Pick out each row below that contains the word "button", and copy those rows in full.

-- Start Excerpted data --

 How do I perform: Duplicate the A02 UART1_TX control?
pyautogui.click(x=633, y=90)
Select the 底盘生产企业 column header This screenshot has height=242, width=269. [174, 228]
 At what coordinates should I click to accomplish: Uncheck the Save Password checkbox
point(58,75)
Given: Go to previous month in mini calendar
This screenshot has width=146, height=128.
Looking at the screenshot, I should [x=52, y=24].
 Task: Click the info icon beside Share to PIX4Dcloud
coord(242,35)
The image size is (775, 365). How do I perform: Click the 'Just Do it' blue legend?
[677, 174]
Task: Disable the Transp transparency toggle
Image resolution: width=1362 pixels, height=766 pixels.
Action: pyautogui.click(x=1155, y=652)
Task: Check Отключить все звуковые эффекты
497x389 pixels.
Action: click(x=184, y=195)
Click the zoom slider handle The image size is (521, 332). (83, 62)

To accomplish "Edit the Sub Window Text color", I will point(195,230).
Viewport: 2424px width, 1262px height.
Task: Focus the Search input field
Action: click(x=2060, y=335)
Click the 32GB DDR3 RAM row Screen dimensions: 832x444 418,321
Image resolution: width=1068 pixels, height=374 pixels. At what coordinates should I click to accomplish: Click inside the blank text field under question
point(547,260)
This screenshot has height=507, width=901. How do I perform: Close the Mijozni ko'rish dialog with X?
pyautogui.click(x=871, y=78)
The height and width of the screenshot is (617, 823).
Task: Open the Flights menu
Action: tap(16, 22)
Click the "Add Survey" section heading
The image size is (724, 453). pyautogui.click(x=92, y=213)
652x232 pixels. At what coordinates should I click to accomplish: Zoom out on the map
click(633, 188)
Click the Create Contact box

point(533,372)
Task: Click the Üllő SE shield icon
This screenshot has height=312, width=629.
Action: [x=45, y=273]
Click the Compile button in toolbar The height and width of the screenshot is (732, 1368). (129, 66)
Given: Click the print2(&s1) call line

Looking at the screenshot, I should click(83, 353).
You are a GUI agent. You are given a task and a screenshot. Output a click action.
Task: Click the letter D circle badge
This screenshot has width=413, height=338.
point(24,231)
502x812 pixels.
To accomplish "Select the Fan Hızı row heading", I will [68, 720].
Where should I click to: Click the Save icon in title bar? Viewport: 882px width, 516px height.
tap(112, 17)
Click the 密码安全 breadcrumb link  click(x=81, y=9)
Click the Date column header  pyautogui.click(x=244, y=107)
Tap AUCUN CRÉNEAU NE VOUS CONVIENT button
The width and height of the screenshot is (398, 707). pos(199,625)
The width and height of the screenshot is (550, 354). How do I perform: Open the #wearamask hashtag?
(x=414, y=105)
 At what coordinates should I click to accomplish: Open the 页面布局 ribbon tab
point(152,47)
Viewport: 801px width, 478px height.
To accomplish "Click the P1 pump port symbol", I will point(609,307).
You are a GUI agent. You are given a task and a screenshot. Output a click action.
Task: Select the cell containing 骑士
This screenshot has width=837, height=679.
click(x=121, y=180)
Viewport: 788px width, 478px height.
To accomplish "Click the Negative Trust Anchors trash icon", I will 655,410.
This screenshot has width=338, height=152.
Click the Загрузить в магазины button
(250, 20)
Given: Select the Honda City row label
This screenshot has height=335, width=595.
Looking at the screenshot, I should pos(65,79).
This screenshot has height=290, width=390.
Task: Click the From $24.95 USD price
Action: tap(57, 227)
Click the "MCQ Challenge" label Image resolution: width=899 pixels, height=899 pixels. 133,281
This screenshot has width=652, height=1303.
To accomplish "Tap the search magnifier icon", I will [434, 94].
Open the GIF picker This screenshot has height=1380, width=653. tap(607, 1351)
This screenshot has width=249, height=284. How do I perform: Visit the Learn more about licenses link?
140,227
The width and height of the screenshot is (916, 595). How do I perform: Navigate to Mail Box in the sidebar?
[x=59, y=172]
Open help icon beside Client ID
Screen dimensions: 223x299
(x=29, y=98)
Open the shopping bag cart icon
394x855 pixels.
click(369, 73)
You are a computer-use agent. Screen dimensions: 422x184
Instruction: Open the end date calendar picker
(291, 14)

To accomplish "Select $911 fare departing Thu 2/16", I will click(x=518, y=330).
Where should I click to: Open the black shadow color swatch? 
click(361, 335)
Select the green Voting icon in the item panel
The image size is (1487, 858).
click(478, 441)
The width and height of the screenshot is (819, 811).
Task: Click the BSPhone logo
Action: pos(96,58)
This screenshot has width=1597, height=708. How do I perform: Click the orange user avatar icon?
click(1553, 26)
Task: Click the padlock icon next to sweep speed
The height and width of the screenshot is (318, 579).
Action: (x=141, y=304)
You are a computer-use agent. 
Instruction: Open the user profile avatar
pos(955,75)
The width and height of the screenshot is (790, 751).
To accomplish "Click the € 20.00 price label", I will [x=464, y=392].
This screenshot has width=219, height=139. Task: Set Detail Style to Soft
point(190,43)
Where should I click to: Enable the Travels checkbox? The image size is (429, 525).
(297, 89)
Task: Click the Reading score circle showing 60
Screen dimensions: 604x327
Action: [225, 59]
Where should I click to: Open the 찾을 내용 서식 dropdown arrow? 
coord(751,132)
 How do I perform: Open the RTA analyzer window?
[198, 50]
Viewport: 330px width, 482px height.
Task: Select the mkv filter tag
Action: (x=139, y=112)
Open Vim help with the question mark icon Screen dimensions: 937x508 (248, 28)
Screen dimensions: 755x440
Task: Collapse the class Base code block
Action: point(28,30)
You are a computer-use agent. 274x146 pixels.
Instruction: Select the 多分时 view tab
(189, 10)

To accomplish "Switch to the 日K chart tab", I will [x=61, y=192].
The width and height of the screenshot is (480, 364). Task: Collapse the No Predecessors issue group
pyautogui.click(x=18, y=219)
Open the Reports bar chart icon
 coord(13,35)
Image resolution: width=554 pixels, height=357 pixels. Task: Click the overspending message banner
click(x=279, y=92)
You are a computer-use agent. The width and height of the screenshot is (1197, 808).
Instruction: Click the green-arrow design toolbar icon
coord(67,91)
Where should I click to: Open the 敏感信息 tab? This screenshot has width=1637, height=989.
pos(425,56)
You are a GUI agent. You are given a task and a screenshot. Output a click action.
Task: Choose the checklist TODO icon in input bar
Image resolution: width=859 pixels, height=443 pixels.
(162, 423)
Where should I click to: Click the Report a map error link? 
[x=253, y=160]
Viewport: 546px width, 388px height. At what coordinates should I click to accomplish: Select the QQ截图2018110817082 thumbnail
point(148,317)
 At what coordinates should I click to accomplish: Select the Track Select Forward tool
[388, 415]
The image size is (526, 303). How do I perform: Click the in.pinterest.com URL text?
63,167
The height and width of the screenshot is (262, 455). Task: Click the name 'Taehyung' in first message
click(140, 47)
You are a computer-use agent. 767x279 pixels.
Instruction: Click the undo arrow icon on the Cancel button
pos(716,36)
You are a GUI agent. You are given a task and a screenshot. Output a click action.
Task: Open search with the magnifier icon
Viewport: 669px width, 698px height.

-- End Excerpted data --

**Task solution:**
Click the Compile button in toolbar The height and width of the screenshot is (732, 1368). (129, 66)
Tap AUCUN CRÉNEAU NE VOUS CONVIENT button
Click the Загрузить в магазины button
Instruction: Click the undo arrow icon on the Cancel button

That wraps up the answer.